We have highlighted a few changes captured in the handbook above. There is a reason that such changes have been and will continue to be there. The revisions ensure the following:

• Availability of reliable design properties for as many materials and forms as possible
• Identification of cancelled specifications
• Representation of supporting data-fracture toughness, fatigue growth, temperature effect etc.

Handbook Applications

Today, there are numerous aerospace companies manufacturing military and commercial products. Owing to this fact, both governmental agencies and manufacturers need a standard for data used in the design of metallic materials in the aerospace industry. Yes, military and commercial products may differ in design, but the requirements for the strength of materials and several other characteristics rarely change. Therefore, the data in the current handbook is applicable across the board.

Metallic components of an aircraft must meet technical specifications stringently. The suitability of one material can be based on tens of thousands of lot release test points. Because the questions can be so many, the Handbook serves as the most definite guide for engineers.

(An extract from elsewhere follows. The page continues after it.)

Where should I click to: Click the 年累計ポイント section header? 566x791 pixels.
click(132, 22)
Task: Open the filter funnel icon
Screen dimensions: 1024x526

For the FAA, the Handbook is one irreplaceable document. It is a reliable guide for ensuring aircraft worthiness and certifying aircraft. Some content that is crucial for the industry includes:

• Fatigue life curves
• Stress-strain curves
• Joints and fasteners
• Mechanical property design allowables

Note that materials and metals used in the aviation industry are also present in other industries. While design requirements in the aviation industry can be unique, they rarely differ from the general design values for strength of materials and material characteristics.

Conclusion

Aircraft manufacturers and maintenance teams have two options for certification: create their own data, or refer to the handbook. Different government agencies and departments recognise this document as a rich source of allowables for metals and fasteners. Have you gone through the releases?